American personality

Tom Sullivan is an Atlanta, Georgia radio and television personality.

== Biography ==
Sullivan has been in radio since his senior year in high school, and with WSTR Star94 since graduation.

In October 2007 he became the co-host along with Holly Firfer of Atlanta and Company on 11 Alive NBC and broadcast on cable to Jamaica, Costa Rica and North Carolina.

An Atlanta native, Sullivan gave Ryan Seacrest his first gig in radio. Seacrest interned with Sullivan for a year, learning all aspects of radio broadcasting.

In his tenure as the "out there" guy on Star 94's Steve & Vikki Morning Show, Sullivan has performed over 500 individual stunts including wrapping himself in bubble wrap and being rolled down the stairs at Underground Atlanta; showering in a stranger's house; eating off a stranger's plate at a Waffle House; and camping on the roof of Lenox Square Mall under The Great Tree during the 2000 presidential election vote-counting controversy. This stunt was covered nationally by CNN.

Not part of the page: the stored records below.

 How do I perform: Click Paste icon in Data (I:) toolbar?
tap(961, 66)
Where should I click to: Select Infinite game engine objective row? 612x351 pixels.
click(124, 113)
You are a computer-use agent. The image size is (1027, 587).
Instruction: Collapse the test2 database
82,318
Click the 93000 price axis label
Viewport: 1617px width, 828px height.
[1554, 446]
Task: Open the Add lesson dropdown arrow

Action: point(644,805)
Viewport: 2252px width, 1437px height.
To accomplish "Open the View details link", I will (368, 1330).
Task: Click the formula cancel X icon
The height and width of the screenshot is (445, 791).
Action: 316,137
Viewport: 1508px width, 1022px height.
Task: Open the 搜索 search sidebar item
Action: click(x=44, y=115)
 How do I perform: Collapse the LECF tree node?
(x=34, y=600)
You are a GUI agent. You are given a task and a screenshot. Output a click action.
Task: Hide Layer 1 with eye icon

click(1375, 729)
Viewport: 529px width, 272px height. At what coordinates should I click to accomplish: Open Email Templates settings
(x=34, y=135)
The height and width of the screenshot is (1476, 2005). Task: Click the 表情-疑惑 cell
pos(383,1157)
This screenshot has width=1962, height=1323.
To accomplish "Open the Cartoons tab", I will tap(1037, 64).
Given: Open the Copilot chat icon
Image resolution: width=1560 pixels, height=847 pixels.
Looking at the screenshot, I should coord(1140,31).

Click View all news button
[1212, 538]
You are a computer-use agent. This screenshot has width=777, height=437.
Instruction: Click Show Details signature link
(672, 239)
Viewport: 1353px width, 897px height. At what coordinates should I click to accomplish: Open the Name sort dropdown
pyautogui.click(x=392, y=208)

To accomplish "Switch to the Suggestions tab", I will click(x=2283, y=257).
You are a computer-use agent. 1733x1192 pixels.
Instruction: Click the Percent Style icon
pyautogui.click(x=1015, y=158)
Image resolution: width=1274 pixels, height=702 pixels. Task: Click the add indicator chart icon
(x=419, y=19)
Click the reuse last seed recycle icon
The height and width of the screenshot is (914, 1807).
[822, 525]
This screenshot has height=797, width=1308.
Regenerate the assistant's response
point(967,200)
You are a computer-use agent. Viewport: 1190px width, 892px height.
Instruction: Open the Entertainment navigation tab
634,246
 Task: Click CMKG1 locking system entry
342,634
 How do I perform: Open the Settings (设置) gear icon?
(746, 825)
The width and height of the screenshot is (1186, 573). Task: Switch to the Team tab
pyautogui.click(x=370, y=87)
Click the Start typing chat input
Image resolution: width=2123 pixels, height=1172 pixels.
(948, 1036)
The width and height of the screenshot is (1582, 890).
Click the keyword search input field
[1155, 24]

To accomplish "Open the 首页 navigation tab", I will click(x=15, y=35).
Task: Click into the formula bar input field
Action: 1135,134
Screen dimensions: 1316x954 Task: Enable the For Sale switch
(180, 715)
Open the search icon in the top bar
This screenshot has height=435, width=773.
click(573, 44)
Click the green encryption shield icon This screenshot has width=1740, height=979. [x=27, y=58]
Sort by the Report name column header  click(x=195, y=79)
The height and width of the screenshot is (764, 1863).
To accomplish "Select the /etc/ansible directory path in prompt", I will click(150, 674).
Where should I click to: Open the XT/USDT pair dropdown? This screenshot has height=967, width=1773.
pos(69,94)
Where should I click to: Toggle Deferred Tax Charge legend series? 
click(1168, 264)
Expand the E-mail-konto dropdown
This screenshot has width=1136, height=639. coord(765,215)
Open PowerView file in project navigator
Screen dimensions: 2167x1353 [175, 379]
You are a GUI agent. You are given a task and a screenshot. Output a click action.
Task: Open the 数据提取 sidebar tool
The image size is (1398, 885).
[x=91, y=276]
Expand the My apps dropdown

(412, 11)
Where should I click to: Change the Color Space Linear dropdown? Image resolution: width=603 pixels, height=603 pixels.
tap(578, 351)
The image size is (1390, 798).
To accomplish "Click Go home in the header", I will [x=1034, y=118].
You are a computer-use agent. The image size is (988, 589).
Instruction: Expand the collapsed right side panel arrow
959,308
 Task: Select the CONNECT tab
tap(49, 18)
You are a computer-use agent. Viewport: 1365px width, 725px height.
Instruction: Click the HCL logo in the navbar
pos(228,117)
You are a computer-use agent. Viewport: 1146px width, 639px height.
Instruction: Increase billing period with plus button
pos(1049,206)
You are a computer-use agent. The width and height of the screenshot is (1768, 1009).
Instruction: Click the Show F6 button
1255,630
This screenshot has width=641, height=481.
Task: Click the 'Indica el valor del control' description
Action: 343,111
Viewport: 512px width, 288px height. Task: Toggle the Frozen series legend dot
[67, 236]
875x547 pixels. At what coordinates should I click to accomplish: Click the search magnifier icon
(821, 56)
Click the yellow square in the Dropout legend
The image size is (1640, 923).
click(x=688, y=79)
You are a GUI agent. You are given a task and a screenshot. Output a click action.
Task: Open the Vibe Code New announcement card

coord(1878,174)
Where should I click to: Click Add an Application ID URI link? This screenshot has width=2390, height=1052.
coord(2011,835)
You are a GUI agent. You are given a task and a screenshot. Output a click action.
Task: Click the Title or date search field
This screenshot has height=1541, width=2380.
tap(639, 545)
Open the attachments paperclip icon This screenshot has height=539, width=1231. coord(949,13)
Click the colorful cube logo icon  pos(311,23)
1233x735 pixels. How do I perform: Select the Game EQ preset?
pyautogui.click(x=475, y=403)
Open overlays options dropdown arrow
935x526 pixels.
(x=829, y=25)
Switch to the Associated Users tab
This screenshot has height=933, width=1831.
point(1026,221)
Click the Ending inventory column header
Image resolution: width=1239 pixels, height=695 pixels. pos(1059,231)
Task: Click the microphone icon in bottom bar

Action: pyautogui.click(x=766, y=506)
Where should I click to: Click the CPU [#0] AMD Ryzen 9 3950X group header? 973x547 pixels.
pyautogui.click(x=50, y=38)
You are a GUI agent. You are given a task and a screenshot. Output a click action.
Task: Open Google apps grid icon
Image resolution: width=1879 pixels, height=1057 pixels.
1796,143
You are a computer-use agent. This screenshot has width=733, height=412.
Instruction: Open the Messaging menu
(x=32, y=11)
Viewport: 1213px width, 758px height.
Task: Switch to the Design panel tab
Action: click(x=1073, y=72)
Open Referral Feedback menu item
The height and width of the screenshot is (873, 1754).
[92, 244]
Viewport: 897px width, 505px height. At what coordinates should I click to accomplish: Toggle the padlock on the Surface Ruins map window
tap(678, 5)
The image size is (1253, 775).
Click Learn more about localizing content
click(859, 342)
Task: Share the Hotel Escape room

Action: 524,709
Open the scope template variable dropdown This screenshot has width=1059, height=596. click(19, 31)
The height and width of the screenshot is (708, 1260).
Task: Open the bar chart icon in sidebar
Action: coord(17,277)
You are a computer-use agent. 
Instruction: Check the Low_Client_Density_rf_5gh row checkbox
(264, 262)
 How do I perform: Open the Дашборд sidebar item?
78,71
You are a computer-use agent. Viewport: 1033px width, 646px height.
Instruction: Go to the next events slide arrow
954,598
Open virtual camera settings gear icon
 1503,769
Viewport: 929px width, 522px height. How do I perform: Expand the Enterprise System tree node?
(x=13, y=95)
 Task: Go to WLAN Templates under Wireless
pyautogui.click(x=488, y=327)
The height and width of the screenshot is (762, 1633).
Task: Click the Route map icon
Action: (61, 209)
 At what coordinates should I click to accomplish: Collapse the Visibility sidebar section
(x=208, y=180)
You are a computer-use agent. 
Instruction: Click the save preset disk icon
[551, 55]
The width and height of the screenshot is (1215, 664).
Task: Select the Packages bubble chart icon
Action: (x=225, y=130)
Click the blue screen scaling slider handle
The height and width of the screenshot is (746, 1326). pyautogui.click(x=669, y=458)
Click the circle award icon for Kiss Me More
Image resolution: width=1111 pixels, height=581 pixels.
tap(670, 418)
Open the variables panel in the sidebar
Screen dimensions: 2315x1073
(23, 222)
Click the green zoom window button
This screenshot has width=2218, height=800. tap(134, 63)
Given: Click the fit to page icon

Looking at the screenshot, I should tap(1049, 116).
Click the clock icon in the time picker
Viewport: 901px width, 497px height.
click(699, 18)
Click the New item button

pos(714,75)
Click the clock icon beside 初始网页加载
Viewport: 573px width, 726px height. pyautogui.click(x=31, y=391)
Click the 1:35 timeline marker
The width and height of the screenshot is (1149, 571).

== Television appearances ==
Sullivan was co-star on the GPB television show Chick In A Chair. He was selected as a semi finalist for the Oprah Winfrey reality show The Big Give on ABC television. He appeared on the season finale of American Gladiators on NBC and "Live" with Kelly Ripa. Sullivan was invited by Harpo studios to attend the farewell Oprah Winfrey show.

Sullivan is a five-time semi-finalist for Survivor.

== Community ==
Sullivan the first civilian ever to host a "Change of Command" ceremony from one four-star General to the next at Fort McPherson in one of the military's most revered traditions. Sullivan was invited back again 4 years later as host and emcee.

Sullivan works with several charities and helped raise more than $5,000,000 for Children's Healthcare of Atlanta. He is an Eagle Scout.